In the entries that follow, find the word "will" and report each line it is on.
*** DATA FOR ANALYSIS ***
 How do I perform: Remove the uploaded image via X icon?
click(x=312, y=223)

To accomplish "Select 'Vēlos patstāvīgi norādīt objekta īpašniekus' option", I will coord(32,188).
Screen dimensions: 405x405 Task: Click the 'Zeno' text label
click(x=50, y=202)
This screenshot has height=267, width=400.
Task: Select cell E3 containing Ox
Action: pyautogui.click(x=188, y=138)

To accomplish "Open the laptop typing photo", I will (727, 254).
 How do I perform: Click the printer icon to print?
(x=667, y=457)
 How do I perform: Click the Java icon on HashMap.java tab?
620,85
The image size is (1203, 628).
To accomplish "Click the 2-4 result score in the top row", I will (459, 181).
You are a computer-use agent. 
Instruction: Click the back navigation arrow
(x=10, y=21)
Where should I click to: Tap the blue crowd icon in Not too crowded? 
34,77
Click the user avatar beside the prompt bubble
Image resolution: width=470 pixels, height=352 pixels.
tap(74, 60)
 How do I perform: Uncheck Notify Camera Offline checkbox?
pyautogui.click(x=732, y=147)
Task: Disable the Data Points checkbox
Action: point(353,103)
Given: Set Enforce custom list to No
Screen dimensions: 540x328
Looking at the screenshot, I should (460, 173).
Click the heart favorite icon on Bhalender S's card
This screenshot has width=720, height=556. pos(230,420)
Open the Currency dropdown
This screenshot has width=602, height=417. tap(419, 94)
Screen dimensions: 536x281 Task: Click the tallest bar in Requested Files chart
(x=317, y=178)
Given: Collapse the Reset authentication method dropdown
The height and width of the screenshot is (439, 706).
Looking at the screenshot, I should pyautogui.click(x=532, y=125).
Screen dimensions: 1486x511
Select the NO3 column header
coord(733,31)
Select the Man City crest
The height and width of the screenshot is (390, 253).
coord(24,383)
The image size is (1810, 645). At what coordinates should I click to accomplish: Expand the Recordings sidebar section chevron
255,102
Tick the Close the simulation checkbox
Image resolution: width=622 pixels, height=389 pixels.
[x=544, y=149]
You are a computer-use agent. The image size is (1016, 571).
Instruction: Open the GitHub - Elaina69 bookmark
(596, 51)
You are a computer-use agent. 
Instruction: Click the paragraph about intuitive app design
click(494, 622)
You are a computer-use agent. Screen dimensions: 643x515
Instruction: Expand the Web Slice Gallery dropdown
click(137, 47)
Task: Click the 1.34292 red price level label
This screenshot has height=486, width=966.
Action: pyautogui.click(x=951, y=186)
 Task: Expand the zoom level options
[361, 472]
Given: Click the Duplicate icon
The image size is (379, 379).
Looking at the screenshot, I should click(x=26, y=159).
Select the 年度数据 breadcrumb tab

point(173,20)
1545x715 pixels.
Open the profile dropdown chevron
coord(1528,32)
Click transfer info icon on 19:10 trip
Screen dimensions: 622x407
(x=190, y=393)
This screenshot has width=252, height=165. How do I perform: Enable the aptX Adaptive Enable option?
*** End of DATA FOR ANALYSIS ***
* _RESPONSE TO THIS TASK_:
To accomplish "Select 'Vēlos patstāvīgi norādīt objekta īpašniekus' option", I will coord(32,188).
To accomplish "Open the laptop typing photo", I will (727, 254).
To accomplish "Click the 2-4 result score in the top row", I will (459, 181).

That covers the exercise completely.